Many proponents of digital impressioning and computerized milling mention how laborious conventional methods are: tray selection, messy impression materials, transportation to and from the laboratory, stone models, etc. In reality, I do not find placing a triple tray in the mouth with fast-setting impression material to be laborious or messy. It is certainly no messier than the preparation itself, or the steps needed to place composite resin restorations and the use of phosphoric-acid etchant.

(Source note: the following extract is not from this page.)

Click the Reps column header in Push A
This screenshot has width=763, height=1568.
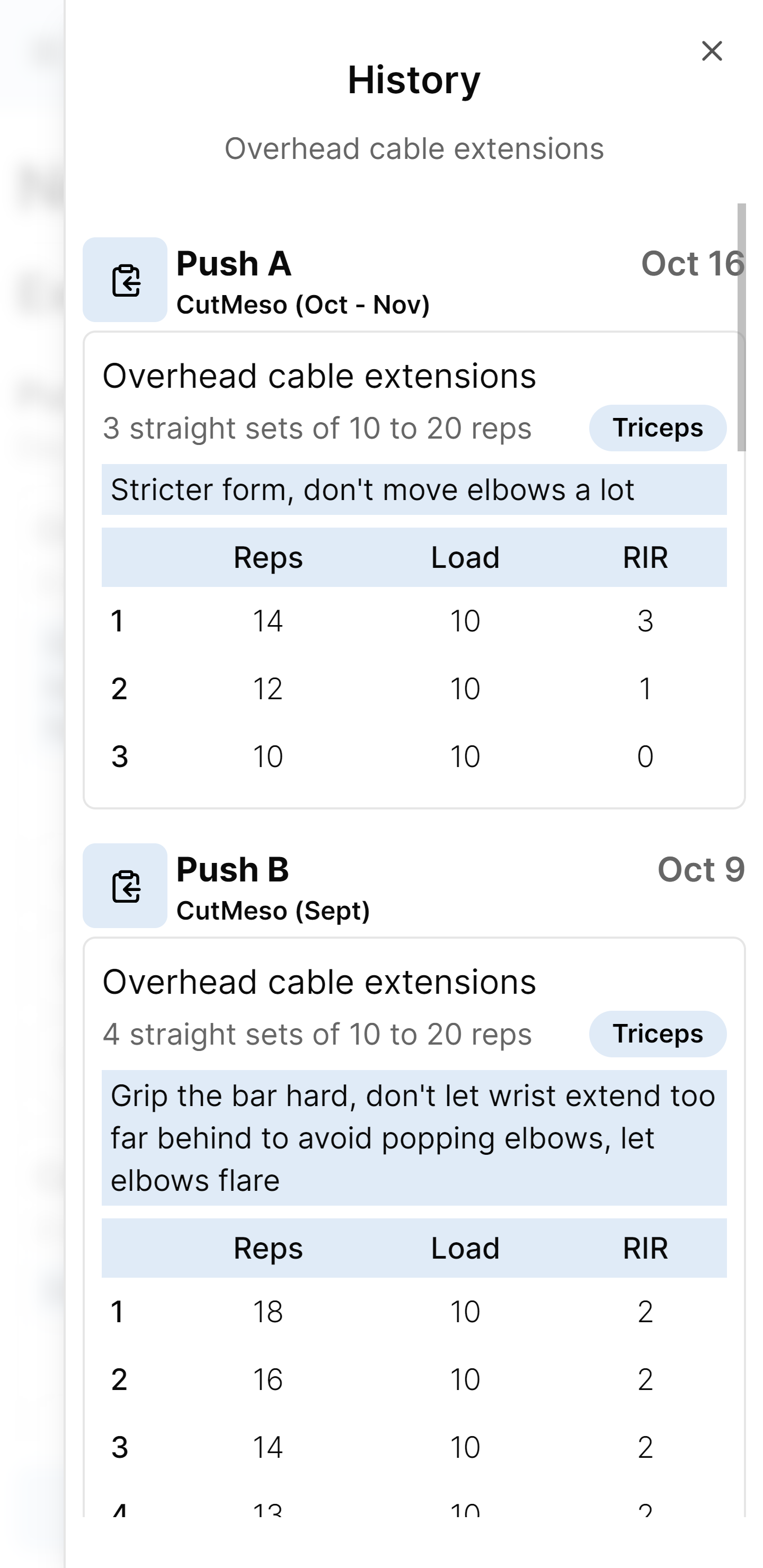[x=268, y=558]
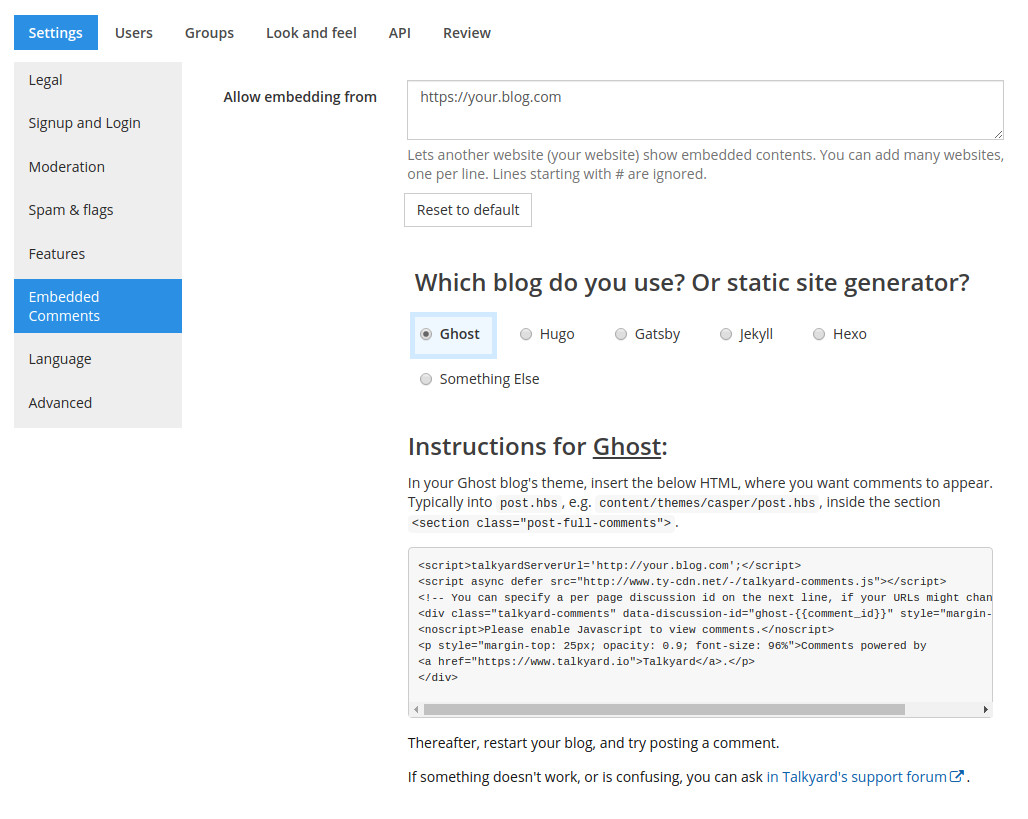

These proponents also discuss the inherent superiority of CAD/CAM crowns in terms of marginal integrity. This implies that conventionally fabricated crowns must somehow be subpar; however, we have all seen conventionally fabricated crowns still functioning well in our patients’ mouths for 30-, 40-, and even 50-plus years. Many studies show conventional techniques produce crowns with marginal gaps in the 25-µm to 30-µm range, a gap thinner than the resulting gap after proper cementation utilizing good cements.

Proponents also like to point to how the technology may help reduce the number of appointments. Most dentists with busy restorative practices can prepare, impress, and temporize teeth in short order. I generally allow approximately 1 hour to prepare, impress, and temporize a quadrant of crowns, and I schedule 20 minutes for the delivery appointment 2 weeks later. During this temporary phase, good things can happen. If we utilize ZOE temporary cements, symptomatic teeth many times settle down. If they do not quickly settle, we can extend the delivery appointment an additional week, or consider endodontic therapy prior to final crown delivery. Also, I have never seen a dentist complete 3 to 4 crowns in 1 hour and 20 minutes utilizing digital impressioning and computerized milling. Plus, in my state of Virginia, as well as in many other states, the doctor is required to make the final impression, which is not to be delegated to a staff member. So rather than scan, I can simply place the final impression, examine, or treat another patient, and then return 3 minutes later to remove and evaluate the impression, which is time very well utilized. Moreover, the final esthetic result is generally superior when using a good ceramist with experience and attention to detail.

We must not at all forget about the cost to purchase, maintain, and service the CAD/CAM device, which must be wheeled between operatories. First there is the $100,000 plus for initial “investment” (I generally consider investments as instruments that spin off cash), approximately $40 to $50 per crown for materials, burs, and other items, and then of course the maintenance and software upgrades on the system. Contrast this to the cost of a triple tray, impression material, and perhaps $79 to $99 cost for a commercially made ceramic or zirconia posterior crown. Many insurance-based practices even utilize PFM restorations that are available for an even lower price point.

Doctors may, indeed, find this technology exciting, and some may even find it beneficial for their practices and patients. I, however, am not quite ready to jump on board for the reasons listed above.